Aphasia is a neurological disorder caused by damage to the portions of the brain that are responsible for language, is a late effect of a stroke. Adults who have suffered a stroke may have aphasia, which is a symptom of the brain damage. Primary signs of the disorder include:

  • Difficulty in expressing oneself when speaking
  • Trouble understanding speech
  • Difficulty with reading and writing

In the United States, it’s estimated that about 1 million people suffer from aphasia. Asphasia can be divided into four categories:

  • Expressive aphasia involves difficulty in conveying thoughts through speech or writing. The resident knows what he wants to say, but cannot find the words he needs.
  • Receptive aphasia involves difficulty understanding spoken or written language. The resident hears the voice or sees the print but cannot make sense of the words.
  • Residents with anomic or amnesia aphasia, the least severe form of aphasia, have difficulty in using the correct names for particular objects, people, places, or events.
  • Global aphasia results from severe and extensive damage to the language areas of the brain. Residents lose almost all language function, both comprehension and expression. They cannot speak or understand speech, nor can they read or write. 

Is there any treatment? 
For residents who don’t recover from aphasia, speech therapy should begin as soon as possible. A speech pathologist will conduct exercises that involve residents reading, writing, following directions, and repeating what they hear. 

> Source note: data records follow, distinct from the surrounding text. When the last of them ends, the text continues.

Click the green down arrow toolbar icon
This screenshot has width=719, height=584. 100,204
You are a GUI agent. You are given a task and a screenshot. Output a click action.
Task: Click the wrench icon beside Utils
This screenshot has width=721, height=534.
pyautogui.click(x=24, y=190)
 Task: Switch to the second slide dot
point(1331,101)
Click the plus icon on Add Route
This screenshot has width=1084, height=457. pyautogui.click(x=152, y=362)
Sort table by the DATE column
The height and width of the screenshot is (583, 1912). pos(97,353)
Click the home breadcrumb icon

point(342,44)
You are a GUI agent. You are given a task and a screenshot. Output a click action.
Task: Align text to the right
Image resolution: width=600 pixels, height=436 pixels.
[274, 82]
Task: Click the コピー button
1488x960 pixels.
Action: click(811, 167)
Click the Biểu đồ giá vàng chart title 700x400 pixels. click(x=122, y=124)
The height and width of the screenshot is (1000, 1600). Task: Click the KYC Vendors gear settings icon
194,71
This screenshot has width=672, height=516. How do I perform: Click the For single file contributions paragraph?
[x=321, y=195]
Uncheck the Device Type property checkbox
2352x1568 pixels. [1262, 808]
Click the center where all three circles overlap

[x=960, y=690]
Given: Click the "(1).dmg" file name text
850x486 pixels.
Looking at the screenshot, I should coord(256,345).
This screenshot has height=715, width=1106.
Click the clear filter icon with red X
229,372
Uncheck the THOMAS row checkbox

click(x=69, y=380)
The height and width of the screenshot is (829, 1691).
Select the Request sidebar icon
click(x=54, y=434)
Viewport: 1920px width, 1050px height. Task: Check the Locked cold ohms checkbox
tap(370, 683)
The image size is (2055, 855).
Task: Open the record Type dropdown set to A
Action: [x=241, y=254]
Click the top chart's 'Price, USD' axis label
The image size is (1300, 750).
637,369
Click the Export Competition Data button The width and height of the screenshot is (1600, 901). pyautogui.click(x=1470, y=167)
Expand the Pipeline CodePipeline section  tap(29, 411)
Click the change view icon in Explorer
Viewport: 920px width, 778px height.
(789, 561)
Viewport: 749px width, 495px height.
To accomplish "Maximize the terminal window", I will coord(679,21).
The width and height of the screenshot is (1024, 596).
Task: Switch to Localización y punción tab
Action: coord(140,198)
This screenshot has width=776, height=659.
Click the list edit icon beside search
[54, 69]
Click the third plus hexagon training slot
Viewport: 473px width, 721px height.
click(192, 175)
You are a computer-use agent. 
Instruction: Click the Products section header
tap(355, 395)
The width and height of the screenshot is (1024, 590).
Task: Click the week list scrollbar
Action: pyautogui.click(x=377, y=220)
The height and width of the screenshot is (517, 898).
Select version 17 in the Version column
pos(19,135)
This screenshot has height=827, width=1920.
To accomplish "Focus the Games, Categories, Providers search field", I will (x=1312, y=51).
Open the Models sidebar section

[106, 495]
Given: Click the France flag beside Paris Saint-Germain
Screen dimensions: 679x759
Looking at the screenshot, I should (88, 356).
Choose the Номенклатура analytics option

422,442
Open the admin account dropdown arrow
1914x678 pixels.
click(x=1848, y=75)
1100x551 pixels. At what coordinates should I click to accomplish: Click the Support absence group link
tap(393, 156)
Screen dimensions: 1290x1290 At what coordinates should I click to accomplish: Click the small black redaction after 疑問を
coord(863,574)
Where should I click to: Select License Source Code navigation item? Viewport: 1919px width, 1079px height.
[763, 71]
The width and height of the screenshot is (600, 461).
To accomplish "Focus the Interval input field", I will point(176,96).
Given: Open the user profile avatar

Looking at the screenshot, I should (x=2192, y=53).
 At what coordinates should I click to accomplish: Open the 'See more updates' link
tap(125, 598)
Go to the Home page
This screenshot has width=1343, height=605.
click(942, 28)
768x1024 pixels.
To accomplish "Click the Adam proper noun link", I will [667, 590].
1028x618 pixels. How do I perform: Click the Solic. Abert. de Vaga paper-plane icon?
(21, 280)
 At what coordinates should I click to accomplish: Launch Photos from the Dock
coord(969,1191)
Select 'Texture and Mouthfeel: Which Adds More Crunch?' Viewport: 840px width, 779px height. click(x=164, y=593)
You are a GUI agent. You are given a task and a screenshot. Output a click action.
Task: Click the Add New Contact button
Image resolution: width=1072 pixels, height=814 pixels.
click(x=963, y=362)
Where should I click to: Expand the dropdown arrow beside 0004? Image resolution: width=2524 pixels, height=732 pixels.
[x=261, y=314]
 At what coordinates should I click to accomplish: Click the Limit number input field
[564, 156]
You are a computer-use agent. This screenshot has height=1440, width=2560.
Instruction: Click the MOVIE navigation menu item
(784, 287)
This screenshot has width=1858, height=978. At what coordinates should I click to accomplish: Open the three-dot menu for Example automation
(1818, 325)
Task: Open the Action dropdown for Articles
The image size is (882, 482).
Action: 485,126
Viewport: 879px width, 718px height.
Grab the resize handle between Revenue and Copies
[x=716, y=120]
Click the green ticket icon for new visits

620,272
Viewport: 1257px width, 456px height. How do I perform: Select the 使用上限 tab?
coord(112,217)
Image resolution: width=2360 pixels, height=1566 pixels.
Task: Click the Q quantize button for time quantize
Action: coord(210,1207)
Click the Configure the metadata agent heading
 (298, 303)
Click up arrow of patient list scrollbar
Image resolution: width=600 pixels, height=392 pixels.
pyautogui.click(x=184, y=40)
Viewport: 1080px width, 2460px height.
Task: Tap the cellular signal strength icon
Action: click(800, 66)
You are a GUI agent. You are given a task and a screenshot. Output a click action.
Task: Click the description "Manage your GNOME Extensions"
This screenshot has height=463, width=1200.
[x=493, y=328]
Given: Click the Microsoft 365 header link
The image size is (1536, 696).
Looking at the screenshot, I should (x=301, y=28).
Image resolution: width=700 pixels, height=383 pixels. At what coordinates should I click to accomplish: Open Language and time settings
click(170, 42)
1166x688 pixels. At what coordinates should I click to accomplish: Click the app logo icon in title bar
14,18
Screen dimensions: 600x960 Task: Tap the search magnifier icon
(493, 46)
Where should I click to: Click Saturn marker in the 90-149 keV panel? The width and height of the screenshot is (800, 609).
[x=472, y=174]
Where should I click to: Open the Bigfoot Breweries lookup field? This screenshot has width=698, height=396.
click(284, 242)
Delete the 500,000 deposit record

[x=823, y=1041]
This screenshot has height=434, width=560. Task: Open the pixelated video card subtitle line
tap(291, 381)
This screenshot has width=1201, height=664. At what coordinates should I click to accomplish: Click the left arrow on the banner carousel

When communicating with residents suffering from aphasia, staff members should:

  • Use short, uncomplicated sentences
  • Repeat the content words or write down key words to clarify meaning
  • Maintain a natural conversational manner appropriate for an adult
  • Minimize distractions, such as a loud radio or TV
  • Include the resident with aphasia in conversations
  • Ask for and value the opinion of the resident with aphasia
  • Encourage any type of communication, whether it is speech, gesture, pointing, or drawing
  • Avoid correcting the resident’s speech
  • Allow the resident plenty of time to talk

Nursing home residents who have aphasia and require tube feeding fall into a payment category.